The Angel of Victory (French: L'Ange de la Victoire) is a statue crafted by London-born sculptor Coeur de Lion McCarthy (1881–1979), installed in Montreal's Windsor Station, in Quebec, Canada. It was commissioned in 1922 in memory of the 1,116 Canadian Pacific Railway (CPR) employees who died in World War I. Copies of the statue were also installed at CPR stations in Vancouver and Winnipeg, Canada. The Winnipeg copy has since been moved from the station, and is now located outside the Deer Lodge Hospital.

The bronze, seven foot tall statue shows a fallen soldier being carried up to heaven by a female angel.
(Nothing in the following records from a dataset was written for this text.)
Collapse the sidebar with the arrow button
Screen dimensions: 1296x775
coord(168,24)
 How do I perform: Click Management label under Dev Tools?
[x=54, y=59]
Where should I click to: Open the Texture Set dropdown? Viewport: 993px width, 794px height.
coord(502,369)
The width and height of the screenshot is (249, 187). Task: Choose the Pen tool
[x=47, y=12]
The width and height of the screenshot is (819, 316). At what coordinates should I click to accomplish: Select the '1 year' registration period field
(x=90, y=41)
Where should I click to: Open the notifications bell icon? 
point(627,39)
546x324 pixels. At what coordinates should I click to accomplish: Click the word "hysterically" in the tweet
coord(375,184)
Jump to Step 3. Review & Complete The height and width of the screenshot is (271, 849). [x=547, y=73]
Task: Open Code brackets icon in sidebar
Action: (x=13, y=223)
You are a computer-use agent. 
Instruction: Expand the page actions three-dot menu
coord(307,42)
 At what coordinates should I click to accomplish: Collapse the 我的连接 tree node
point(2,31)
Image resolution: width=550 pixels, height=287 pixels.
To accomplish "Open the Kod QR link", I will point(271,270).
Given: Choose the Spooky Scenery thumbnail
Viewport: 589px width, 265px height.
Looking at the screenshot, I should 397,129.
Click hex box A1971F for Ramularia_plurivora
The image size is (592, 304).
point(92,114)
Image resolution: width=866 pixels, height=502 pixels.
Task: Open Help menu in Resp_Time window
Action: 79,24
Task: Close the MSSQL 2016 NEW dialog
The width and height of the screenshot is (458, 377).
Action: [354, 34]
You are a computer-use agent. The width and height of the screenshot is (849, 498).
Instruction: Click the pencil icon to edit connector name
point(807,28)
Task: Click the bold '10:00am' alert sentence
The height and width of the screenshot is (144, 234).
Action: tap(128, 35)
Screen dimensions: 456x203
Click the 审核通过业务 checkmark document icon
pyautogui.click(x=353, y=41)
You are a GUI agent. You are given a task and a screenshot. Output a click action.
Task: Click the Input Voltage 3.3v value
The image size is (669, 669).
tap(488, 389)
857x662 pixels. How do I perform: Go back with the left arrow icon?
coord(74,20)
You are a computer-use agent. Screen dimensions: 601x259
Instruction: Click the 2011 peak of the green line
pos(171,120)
It is on a pedestal inscribed:

To Commemorate Those in the Service of the Canadian Pacific Railway Company Who at the Call of King and Country, Left All That Was Dear to Them, Endured Hardship, Faced Danger and Finally Passed Out of Sight of Men by the Path of Duty and Self Sacrifice, Giving Up Their Own Lives That Others May Live in Freedom. Let Those Who Come After See to It That Their Names Are Not Forgotten. / 1914–1918

After World War II, the years 1939–1945 were added to the inscription.

==Art inspired by the statue==
The Vancouver copy of the statue was used in a piece by Canadian street artist Richard Hambleton, who had instructed that it be released only after his death, in 2017. Created in 1974, the piece depicts the young artist in place of the fallen soldier, his body pierced by paintbrushes.